- _Supplied records_
★ ★ ★ ★ ★ ★ ★

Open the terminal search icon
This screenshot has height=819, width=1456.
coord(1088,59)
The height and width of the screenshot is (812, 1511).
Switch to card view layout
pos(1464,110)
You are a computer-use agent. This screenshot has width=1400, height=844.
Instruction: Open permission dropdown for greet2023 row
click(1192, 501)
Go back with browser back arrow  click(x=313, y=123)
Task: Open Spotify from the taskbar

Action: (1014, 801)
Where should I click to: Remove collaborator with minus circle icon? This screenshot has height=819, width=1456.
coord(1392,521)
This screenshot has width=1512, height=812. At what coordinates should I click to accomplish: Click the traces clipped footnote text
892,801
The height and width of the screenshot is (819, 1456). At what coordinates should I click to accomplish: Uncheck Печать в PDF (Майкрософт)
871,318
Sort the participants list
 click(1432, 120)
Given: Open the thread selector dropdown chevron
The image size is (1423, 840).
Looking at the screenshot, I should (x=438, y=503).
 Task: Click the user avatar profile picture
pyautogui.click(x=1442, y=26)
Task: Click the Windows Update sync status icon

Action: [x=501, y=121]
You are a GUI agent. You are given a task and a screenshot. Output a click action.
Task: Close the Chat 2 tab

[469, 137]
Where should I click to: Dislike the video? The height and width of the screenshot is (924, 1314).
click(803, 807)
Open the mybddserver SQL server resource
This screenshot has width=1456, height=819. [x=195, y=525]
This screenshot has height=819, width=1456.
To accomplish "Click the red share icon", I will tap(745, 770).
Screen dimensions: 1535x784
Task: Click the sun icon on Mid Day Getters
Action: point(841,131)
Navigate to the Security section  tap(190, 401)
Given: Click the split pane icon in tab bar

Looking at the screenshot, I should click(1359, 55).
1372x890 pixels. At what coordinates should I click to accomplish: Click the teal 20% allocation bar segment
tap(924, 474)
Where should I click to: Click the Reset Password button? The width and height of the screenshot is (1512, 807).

★ ★ ★ ★ ★ ★ ★

- _Goal of the exercise_
Your task is to copy each line of the entries that includes the word "agent".

- _Reply_
You are a computer-use agent. This screenshot has width=1400, height=844.
You are a GUI agent. You are given a task and a screenshot. Output a click action.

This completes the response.